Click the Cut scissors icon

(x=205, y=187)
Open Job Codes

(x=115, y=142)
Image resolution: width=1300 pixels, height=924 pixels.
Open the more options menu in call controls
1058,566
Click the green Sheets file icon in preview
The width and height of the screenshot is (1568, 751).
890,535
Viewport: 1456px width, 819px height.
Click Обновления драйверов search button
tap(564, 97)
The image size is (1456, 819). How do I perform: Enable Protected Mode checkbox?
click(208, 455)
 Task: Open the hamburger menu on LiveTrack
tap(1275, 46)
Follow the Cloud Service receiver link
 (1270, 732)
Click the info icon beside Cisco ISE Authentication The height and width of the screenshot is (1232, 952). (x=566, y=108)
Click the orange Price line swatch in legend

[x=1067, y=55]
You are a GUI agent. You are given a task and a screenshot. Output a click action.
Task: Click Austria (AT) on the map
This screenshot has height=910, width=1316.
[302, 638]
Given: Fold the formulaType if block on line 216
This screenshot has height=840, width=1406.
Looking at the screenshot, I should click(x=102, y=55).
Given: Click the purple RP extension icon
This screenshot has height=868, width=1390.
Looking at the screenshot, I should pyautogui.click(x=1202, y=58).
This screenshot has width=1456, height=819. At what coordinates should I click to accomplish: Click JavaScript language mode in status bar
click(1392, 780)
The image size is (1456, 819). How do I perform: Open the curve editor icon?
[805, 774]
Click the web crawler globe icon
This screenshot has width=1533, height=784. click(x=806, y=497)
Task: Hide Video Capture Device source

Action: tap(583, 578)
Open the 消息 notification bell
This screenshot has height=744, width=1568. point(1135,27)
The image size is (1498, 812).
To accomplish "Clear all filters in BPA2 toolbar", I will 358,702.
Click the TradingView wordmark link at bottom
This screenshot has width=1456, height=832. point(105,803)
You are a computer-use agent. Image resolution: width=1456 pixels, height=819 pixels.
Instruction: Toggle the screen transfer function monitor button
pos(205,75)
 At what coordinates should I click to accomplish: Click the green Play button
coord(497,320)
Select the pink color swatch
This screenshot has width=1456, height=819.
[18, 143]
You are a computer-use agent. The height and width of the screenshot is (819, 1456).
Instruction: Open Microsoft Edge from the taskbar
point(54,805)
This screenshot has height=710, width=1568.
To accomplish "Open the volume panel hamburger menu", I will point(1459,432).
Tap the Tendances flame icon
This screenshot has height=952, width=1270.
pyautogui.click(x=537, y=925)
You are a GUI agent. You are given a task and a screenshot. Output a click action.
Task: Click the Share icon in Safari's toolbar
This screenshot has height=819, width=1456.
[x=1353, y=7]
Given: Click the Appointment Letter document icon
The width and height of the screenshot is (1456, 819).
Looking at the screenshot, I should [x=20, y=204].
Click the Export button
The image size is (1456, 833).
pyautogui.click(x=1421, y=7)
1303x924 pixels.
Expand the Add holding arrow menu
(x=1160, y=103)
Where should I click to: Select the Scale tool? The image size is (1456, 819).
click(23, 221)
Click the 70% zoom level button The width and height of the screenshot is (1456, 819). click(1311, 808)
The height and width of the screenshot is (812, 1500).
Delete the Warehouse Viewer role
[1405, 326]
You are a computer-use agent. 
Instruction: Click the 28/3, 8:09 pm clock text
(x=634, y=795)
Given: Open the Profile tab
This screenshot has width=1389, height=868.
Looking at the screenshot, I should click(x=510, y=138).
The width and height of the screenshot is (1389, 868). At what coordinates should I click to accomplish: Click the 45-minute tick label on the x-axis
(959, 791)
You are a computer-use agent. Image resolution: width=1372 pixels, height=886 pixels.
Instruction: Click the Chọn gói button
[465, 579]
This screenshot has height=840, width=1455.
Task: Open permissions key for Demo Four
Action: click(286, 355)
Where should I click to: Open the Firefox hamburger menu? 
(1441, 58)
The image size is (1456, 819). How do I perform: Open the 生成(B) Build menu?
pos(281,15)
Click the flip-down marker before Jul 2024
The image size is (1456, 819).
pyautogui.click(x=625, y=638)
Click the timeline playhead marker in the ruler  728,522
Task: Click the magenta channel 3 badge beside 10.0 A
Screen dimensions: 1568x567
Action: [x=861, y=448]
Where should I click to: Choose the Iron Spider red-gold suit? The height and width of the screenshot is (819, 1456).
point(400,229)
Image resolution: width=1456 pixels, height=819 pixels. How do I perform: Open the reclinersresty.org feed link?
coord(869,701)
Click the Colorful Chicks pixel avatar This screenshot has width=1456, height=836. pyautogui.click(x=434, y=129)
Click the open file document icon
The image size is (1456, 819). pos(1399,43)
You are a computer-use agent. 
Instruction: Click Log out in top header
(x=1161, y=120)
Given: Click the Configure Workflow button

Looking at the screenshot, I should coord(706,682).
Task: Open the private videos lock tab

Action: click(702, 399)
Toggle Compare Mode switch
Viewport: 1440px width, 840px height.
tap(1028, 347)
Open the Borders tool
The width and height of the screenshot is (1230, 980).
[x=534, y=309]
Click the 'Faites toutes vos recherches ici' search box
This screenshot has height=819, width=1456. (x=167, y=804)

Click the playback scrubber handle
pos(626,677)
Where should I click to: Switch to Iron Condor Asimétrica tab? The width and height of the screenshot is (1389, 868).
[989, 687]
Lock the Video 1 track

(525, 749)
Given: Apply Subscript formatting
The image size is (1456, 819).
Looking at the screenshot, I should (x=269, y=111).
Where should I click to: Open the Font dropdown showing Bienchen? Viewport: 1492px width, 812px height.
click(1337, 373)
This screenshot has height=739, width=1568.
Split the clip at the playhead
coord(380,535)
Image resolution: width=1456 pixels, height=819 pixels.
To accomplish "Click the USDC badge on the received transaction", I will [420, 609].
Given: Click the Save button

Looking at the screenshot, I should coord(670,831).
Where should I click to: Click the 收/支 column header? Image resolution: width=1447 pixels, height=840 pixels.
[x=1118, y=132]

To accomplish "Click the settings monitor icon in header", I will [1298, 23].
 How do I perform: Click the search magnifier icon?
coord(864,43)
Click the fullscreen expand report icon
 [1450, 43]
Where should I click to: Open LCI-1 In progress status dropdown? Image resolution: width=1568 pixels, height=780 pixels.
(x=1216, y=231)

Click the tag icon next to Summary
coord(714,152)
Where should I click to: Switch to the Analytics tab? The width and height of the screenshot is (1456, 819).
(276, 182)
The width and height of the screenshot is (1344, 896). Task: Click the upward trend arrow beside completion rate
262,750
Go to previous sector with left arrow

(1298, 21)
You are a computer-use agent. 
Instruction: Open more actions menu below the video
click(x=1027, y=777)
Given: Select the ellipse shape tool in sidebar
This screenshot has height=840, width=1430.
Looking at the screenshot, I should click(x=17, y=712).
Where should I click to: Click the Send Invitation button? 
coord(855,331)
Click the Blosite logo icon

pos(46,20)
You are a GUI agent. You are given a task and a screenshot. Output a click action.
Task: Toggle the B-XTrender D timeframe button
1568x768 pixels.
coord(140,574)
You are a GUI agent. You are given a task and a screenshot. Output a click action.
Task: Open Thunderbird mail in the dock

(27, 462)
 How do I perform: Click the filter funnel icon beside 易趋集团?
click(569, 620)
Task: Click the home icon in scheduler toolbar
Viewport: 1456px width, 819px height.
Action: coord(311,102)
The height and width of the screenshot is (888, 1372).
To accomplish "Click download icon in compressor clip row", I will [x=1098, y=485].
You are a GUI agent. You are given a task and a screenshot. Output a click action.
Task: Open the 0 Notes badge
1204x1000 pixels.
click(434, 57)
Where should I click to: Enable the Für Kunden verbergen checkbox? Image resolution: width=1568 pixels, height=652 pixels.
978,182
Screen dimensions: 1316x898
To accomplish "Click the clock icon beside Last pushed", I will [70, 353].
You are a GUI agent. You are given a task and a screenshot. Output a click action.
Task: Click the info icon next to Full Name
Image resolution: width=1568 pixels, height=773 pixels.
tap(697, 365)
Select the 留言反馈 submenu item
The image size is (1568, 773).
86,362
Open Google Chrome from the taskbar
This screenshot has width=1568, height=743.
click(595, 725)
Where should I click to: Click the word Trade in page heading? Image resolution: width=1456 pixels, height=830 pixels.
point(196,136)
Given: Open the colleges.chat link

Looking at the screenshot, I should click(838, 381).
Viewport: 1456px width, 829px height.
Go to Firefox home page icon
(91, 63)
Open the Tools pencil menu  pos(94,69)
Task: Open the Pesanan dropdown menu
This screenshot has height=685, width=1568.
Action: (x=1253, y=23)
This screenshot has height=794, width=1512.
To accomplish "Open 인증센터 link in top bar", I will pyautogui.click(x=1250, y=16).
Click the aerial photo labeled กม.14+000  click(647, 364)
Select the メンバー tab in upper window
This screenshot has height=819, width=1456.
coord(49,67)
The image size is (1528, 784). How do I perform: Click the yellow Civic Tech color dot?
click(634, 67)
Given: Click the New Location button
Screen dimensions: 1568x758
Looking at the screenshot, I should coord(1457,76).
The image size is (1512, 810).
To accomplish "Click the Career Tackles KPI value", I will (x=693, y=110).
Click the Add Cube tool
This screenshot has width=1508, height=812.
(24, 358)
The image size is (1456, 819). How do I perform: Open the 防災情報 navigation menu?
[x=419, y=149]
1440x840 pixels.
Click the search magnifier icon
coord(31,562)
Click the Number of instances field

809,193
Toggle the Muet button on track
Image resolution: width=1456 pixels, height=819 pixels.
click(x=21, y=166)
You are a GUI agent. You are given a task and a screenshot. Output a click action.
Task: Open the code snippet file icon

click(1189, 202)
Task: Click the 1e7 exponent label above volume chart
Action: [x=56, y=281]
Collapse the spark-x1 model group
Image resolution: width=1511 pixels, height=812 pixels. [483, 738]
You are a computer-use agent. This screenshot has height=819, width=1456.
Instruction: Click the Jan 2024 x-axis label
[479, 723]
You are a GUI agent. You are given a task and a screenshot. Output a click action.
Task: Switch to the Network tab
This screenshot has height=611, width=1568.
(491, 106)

## Task goal
Return, word for word, every line from the top of the entries down to the line that holds "Given: Fold the", both included.

## Exercise output
Click the Cut scissors icon

(x=205, y=187)
Open Job Codes

(x=115, y=142)
Image resolution: width=1300 pixels, height=924 pixels.
Open the more options menu in call controls
1058,566
Click the green Sheets file icon in preview
The width and height of the screenshot is (1568, 751).
890,535
Viewport: 1456px width, 819px height.
Click Обновления драйверов search button
tap(564, 97)
The image size is (1456, 819). How do I perform: Enable Protected Mode checkbox?
click(208, 455)
 Task: Open the hamburger menu on LiveTrack
tap(1275, 46)
Follow the Cloud Service receiver link
 (1270, 732)
Click the info icon beside Cisco ISE Authentication The height and width of the screenshot is (1232, 952). (x=566, y=108)
Click the orange Price line swatch in legend

[x=1067, y=55]
You are a GUI agent. You are given a task and a screenshot. Output a click action.
Task: Click Austria (AT) on the map
This screenshot has height=910, width=1316.
[302, 638]
Given: Fold the formulaType if block on line 216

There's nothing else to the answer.